Below this task are records; return each one exactly and omit its images.

·····

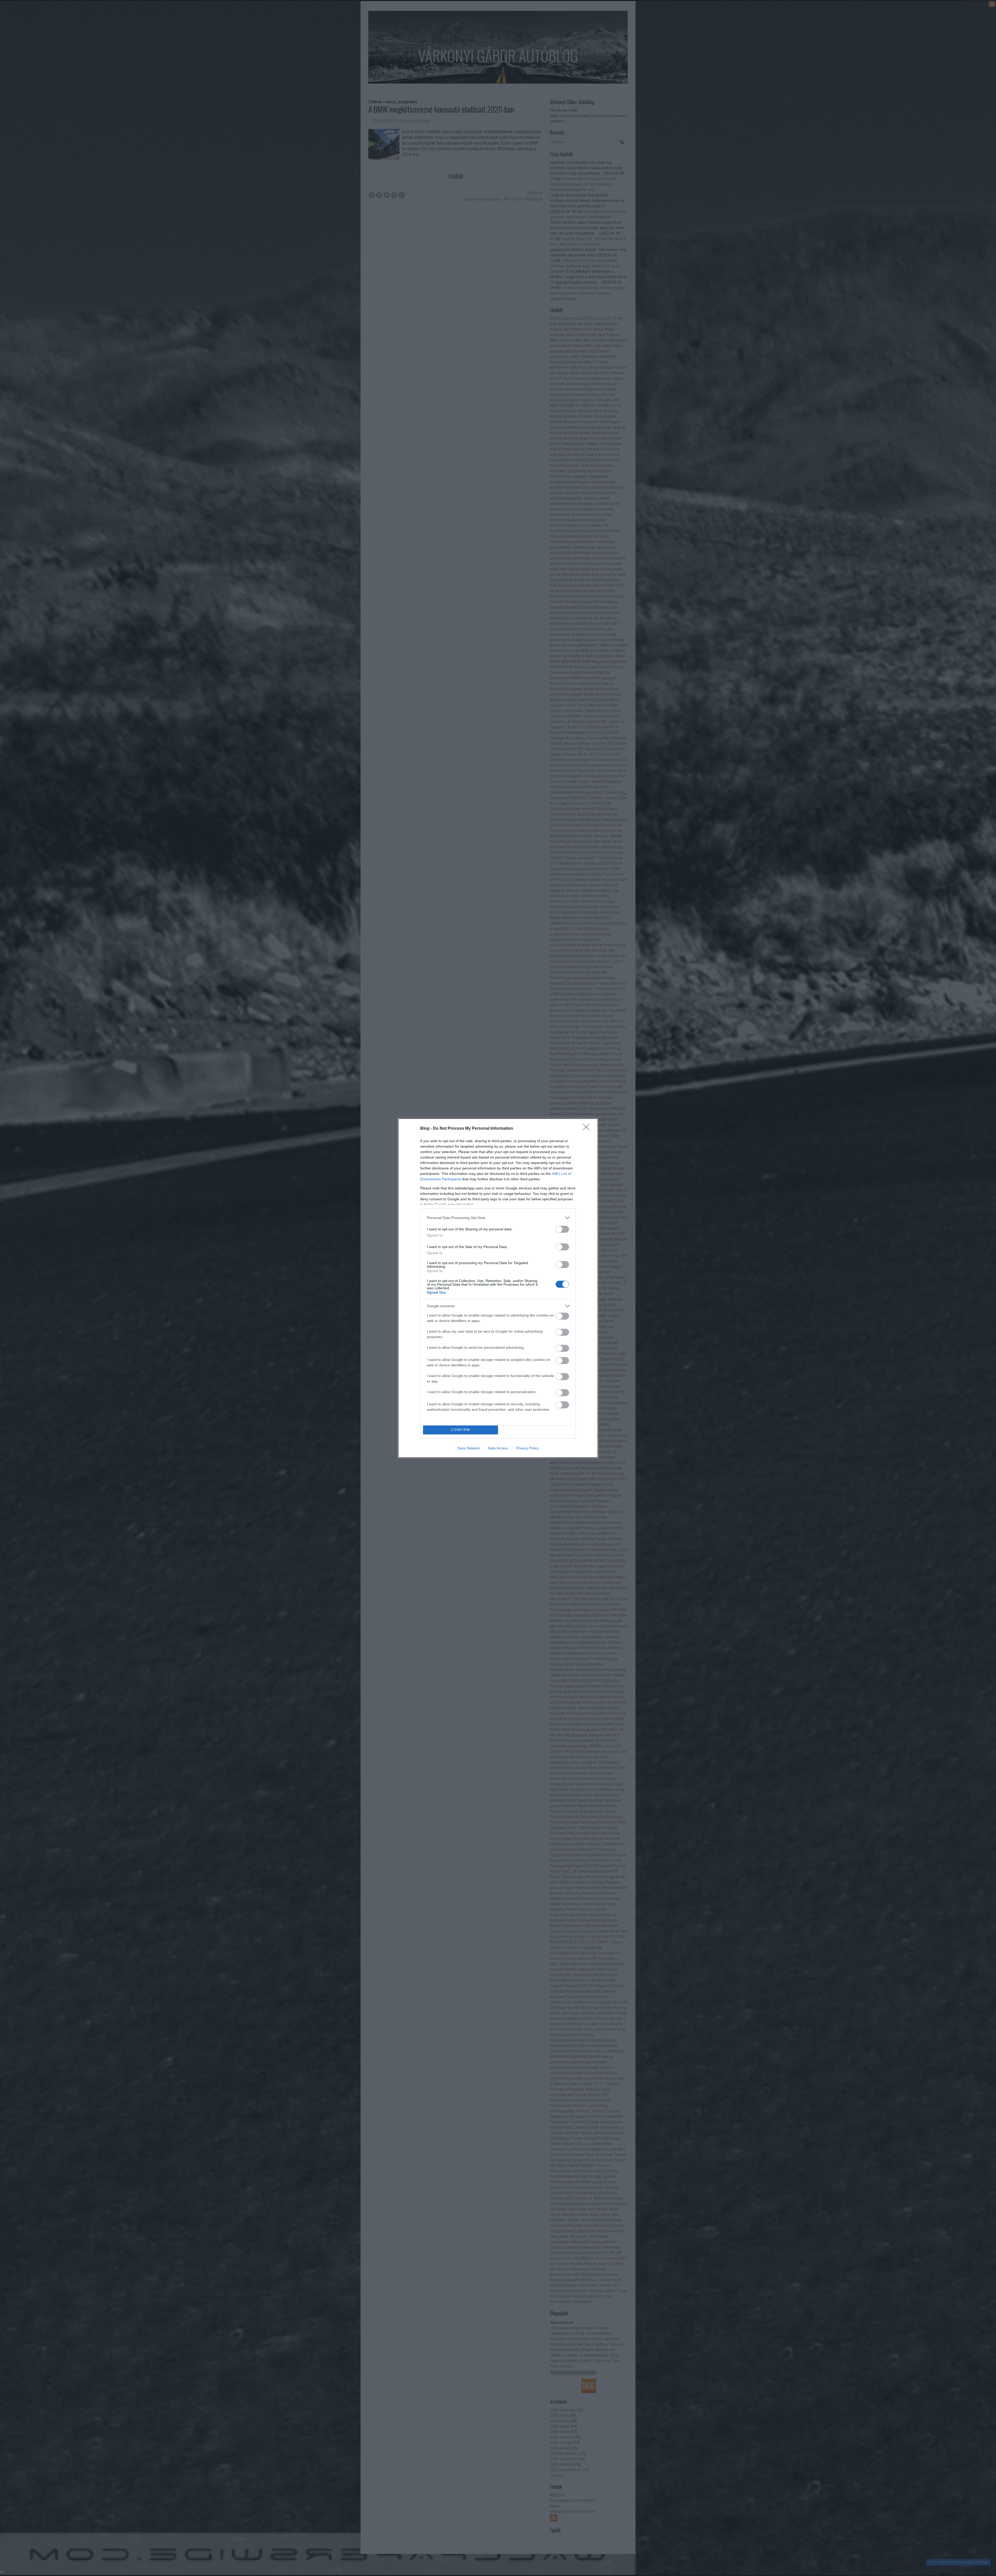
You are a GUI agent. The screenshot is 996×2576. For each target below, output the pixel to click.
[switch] (562, 1229)
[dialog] (498, 1288)
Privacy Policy (527, 1448)
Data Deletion (469, 1448)
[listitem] (498, 1218)
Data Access (498, 1448)
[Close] (588, 1129)
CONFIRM (460, 1430)
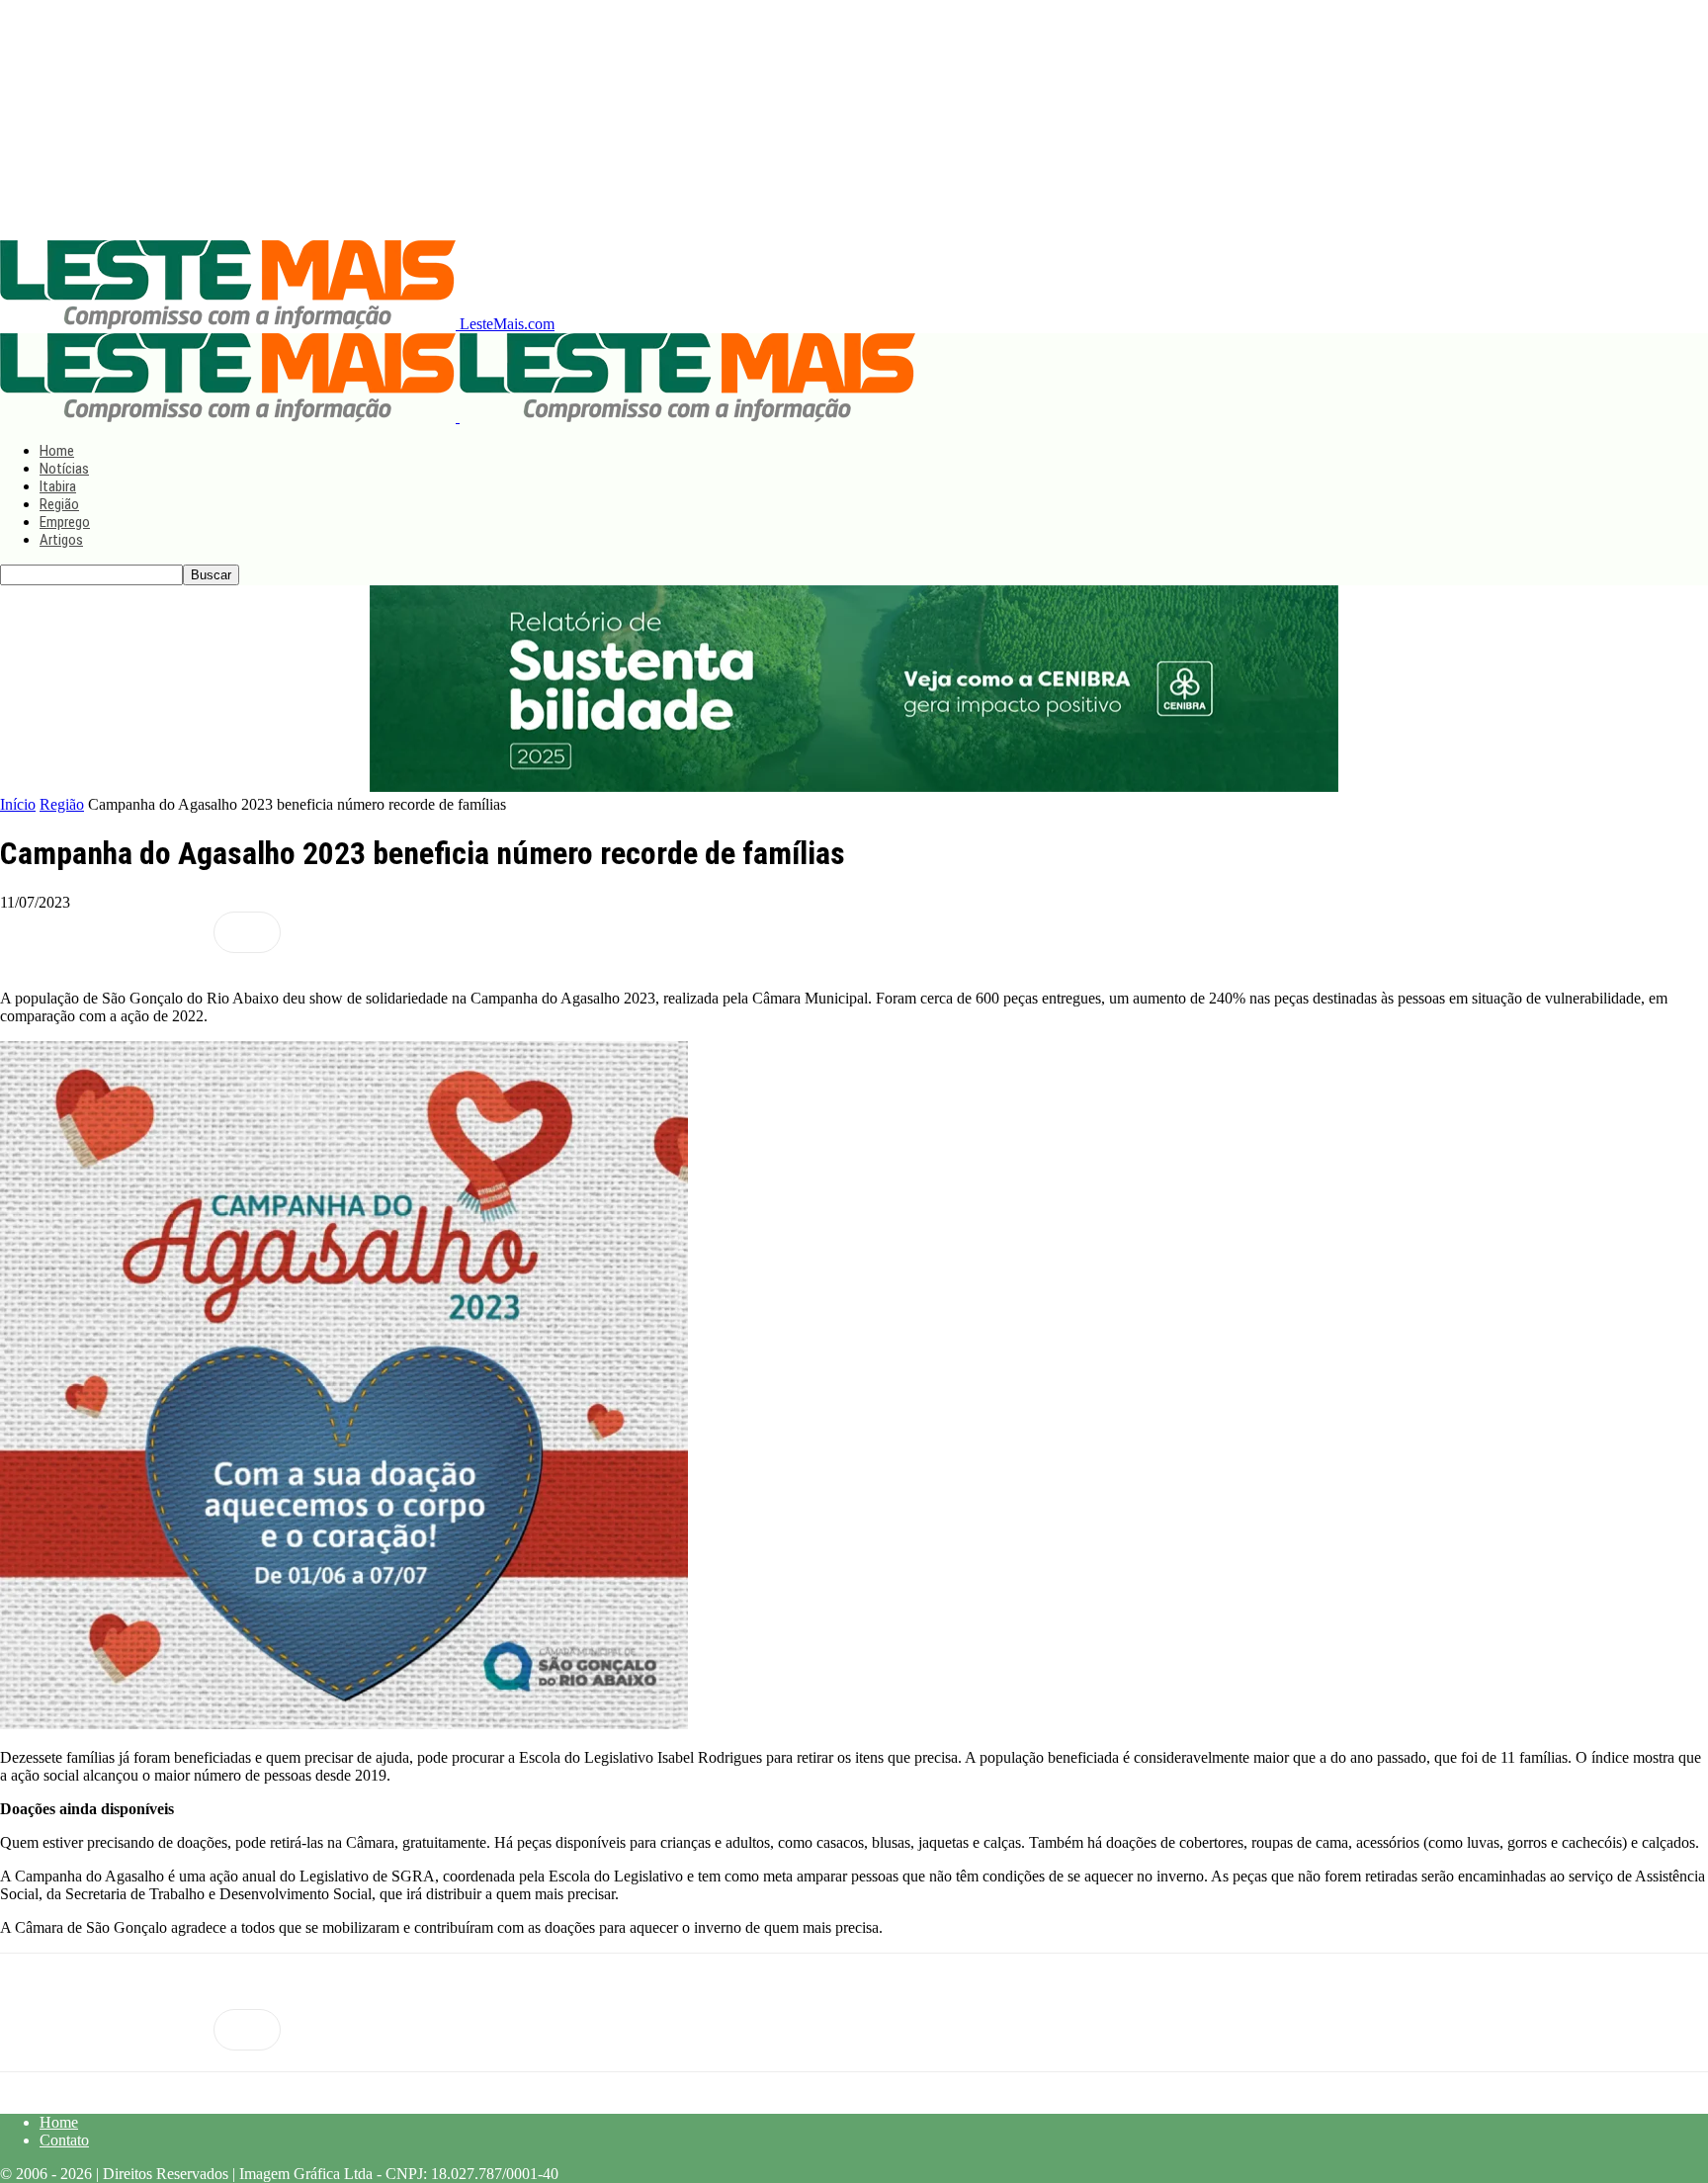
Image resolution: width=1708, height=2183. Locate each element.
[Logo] (230, 416)
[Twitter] (103, 932)
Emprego (65, 522)
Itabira (58, 486)
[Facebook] (32, 932)
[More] (247, 932)
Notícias (64, 469)
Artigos (61, 540)
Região (59, 504)
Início (18, 804)
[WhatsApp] (175, 932)
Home (57, 451)
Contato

·····

# WRITTEN ANSWER
You are a GUI agent. The screenshot is 996×2576. For each target below, output the pixel to click.
[switch] (562, 1229)
[dialog] (498, 1288)
Privacy Policy (527, 1448)
Data Deletion (469, 1448)
[listitem] (498, 1218)
Data Access (498, 1448)
[Close] (588, 1129)
CONFIRM (460, 1430)
Image resolution: width=1708, height=2183. Locate each element.
[Logo] (230, 416)
[Twitter] (103, 932)
Emprego (65, 522)
Itabira (58, 486)
[Facebook] (32, 932)
[More] (247, 932)
Notícias (64, 469)
Artigos (61, 540)
Região (59, 504)
Início (18, 804)
[WhatsApp] (175, 932)
Home (57, 451)
Contato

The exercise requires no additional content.